::: Source information
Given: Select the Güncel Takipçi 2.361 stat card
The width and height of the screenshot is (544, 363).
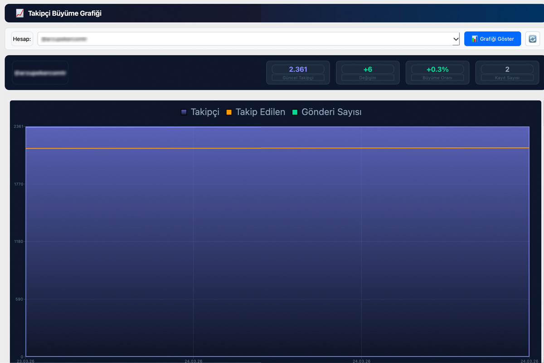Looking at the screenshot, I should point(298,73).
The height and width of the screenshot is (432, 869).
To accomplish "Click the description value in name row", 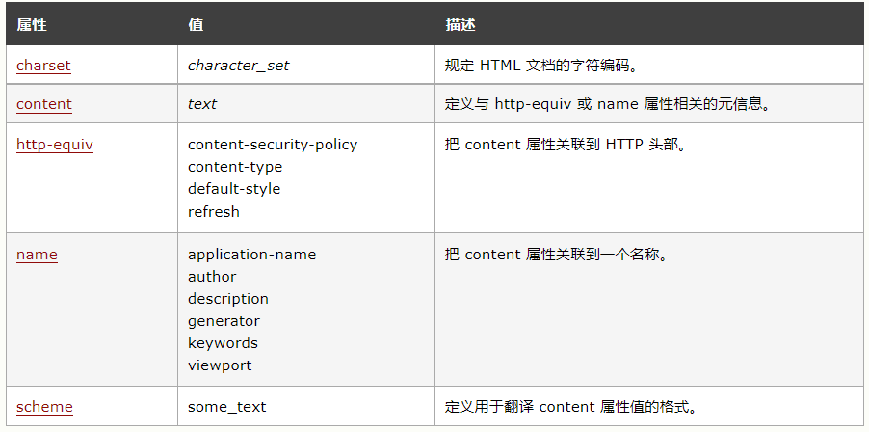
::::::
=== Exercise goal ===
Give the records again exactly, minus the pictures.

=== Reply to the exercise ===
Given: Select the Güncel Takipçi 2.361 stat card
The width and height of the screenshot is (544, 363).
Looking at the screenshot, I should point(298,73).
The height and width of the screenshot is (432, 869).
To accomplish "Click the description value in name row", 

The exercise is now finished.